Stored data
- - -

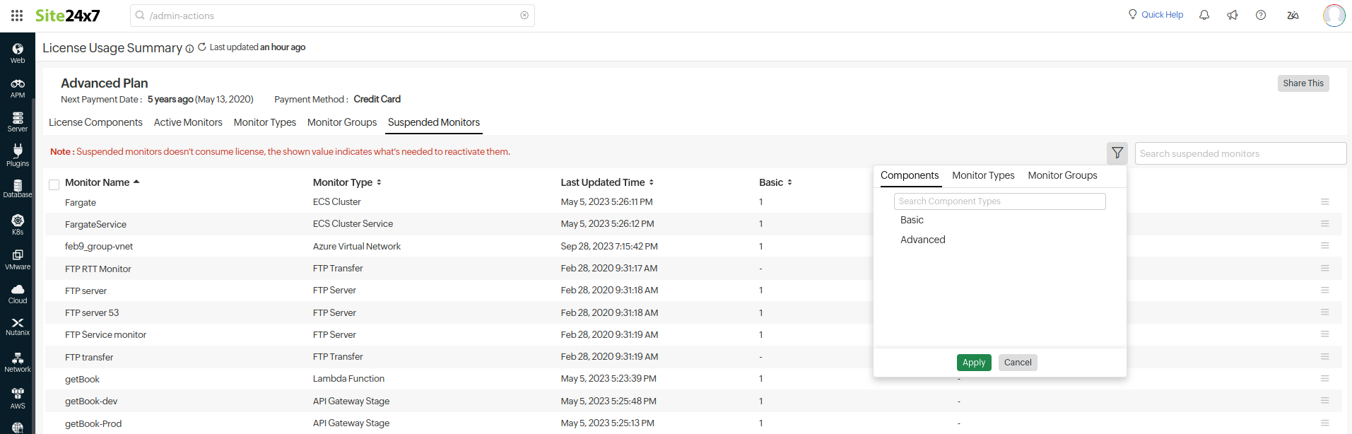Click the announcements megaphone icon

(1233, 15)
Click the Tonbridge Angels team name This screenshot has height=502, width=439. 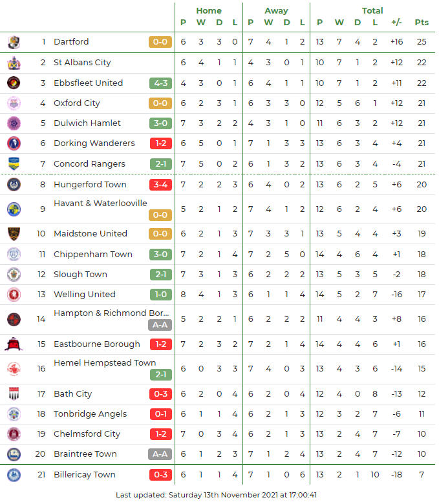pos(90,414)
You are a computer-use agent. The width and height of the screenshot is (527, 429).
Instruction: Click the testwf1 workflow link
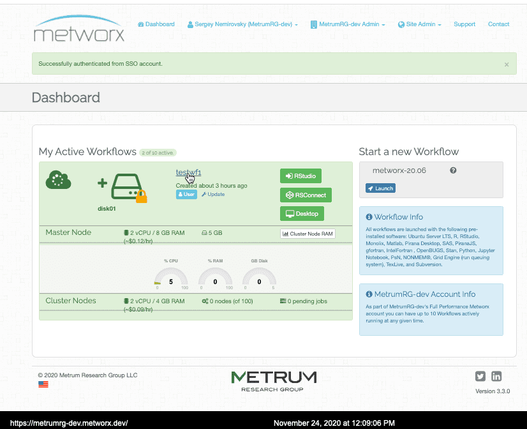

- - -

Exercise details ::
Pictures stay out; reproduce exactly the lines from the one containing "You are a computer-use" through the end of the data.

Your solution ::
You are a computer-use agent. The width and height of the screenshot is (527, 429).
Instruction: Click the testwf1 workflow link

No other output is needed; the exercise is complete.